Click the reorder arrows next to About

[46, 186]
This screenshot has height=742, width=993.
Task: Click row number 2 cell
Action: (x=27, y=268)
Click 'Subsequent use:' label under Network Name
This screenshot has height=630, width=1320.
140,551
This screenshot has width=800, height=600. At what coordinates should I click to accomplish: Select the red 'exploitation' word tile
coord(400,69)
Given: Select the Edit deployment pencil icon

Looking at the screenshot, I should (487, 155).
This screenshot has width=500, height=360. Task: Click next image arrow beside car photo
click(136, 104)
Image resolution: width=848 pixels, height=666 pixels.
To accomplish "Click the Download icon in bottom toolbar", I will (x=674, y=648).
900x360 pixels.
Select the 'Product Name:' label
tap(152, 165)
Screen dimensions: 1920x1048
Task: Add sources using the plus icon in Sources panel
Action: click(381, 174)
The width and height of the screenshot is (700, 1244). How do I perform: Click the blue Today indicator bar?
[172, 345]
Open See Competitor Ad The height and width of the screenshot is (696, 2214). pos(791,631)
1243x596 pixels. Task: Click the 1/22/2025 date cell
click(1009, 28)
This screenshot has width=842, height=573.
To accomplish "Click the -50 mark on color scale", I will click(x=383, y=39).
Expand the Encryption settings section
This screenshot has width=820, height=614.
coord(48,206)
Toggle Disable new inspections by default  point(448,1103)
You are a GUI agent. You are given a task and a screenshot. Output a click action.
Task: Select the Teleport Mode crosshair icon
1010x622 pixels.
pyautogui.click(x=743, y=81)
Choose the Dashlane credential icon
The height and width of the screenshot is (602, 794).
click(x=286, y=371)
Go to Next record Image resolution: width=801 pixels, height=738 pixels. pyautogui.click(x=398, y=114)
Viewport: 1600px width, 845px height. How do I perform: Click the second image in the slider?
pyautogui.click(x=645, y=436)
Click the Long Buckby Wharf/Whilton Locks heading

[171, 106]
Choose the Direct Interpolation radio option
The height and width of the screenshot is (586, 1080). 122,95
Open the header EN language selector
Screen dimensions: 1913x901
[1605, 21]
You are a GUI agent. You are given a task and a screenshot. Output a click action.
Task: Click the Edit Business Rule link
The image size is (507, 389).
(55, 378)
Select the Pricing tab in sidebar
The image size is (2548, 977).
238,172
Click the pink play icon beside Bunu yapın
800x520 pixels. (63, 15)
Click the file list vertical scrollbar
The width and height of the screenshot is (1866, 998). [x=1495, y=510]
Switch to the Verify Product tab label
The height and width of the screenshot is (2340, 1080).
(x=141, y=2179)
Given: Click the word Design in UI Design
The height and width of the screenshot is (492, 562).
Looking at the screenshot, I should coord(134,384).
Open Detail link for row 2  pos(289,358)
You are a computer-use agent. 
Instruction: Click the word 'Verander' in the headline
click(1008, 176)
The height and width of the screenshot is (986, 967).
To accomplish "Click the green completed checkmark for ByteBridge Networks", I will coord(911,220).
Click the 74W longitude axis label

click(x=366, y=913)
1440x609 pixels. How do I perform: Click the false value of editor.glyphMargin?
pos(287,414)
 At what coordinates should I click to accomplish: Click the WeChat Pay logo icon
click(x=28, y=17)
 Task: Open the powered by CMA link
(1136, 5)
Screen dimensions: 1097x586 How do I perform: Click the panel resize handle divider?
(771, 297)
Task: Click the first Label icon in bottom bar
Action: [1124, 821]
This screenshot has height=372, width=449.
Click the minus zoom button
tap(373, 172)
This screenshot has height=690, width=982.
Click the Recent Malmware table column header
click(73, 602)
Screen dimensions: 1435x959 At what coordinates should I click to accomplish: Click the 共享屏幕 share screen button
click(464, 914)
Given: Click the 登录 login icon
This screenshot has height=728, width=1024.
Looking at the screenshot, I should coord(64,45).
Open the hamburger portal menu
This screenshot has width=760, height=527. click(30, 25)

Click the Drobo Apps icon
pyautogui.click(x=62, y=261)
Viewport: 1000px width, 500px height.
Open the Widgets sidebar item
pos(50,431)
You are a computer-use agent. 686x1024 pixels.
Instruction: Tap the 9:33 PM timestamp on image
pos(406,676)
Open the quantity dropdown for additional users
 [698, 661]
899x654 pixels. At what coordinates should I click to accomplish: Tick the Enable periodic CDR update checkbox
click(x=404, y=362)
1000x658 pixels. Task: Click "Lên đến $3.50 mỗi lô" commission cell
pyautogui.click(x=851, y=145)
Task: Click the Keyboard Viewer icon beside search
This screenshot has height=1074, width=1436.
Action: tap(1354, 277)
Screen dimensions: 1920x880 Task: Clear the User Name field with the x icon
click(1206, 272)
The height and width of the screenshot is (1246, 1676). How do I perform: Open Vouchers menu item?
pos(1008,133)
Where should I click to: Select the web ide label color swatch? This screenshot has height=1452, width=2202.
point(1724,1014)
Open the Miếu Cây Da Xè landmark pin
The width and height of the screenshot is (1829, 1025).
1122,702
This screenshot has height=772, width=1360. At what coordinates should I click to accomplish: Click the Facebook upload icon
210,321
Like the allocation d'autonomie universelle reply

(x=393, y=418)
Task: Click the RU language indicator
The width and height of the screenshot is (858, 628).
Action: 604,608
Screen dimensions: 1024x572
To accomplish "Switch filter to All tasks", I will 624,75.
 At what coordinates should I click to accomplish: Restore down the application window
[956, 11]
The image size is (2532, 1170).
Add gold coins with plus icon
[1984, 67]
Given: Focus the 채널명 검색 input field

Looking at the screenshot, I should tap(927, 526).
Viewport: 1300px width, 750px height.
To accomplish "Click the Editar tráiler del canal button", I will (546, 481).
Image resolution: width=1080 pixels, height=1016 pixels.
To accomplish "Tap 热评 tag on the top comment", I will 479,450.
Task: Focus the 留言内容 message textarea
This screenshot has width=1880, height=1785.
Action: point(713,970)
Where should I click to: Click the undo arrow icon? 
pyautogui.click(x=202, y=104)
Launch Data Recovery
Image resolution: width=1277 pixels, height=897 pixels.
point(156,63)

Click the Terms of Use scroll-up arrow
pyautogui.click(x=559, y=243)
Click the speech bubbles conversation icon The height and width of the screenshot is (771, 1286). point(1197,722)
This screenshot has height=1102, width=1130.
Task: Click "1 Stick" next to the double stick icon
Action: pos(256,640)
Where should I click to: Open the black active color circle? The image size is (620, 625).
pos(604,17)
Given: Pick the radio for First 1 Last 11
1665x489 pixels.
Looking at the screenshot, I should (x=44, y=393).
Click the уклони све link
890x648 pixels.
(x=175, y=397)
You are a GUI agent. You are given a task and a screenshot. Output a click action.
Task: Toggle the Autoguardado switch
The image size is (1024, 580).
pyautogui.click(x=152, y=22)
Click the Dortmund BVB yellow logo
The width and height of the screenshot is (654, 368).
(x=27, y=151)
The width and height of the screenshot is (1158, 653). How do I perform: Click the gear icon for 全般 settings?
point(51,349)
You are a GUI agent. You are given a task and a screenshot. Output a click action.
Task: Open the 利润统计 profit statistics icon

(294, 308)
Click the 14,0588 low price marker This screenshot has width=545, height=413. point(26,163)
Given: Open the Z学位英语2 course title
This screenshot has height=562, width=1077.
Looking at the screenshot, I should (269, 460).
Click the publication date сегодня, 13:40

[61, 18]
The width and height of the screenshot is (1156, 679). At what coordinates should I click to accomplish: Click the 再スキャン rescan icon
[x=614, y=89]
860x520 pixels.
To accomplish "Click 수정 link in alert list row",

■ **WHAT NEEDS TO BE DONE**
Exact duplication is required for the lines above, from the line that contains "Screen dimensions: 1435x959" to the line that contains "Viewport: 1000px width, 500px height.", inclusive; omit all others.

■ **OUTPUT FOR THIS EXERCISE**
Screen dimensions: 1435x959 At what coordinates should I click to accomplish: Click the 共享屏幕 share screen button
click(464, 914)
Given: Click the 登录 login icon
This screenshot has height=728, width=1024.
Looking at the screenshot, I should coord(64,45).
Open the hamburger portal menu
This screenshot has width=760, height=527. click(30, 25)

Click the Drobo Apps icon
pyautogui.click(x=62, y=261)
Viewport: 1000px width, 500px height.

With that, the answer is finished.